*WHAT IS NEEDED*
Pull out each line of the entries below that contains the word "want". Treat uppercase and lowercase as different, so a line counts only when its case matches.

——————————

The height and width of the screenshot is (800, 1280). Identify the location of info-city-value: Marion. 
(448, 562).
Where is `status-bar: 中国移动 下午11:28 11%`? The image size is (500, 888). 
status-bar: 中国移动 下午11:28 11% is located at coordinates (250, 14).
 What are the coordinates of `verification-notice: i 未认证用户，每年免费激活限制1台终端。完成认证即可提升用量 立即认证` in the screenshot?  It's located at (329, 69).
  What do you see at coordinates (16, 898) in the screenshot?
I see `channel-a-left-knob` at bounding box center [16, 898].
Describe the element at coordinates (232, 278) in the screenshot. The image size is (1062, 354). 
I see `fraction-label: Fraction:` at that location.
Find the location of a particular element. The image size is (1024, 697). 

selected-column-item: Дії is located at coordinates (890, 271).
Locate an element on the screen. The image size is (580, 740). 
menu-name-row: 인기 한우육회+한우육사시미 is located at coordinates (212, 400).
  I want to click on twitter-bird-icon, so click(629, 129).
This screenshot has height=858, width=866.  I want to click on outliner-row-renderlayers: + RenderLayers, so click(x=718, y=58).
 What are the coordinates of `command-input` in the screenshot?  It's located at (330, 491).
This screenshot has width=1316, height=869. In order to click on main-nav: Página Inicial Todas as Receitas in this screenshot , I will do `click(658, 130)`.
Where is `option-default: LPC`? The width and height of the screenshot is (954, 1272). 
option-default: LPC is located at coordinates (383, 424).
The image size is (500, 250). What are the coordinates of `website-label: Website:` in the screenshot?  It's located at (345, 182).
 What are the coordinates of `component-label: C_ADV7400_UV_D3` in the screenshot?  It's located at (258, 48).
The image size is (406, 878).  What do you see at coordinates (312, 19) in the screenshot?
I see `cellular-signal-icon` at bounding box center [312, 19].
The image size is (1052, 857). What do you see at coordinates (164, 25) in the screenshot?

——————————

*EXERCISE OUTPUT*
  I want to click on twitter-bird-icon, so click(629, 129).
This screenshot has height=858, width=866.  I want to click on outliner-row-renderlayers: + RenderLayers, so click(x=718, y=58).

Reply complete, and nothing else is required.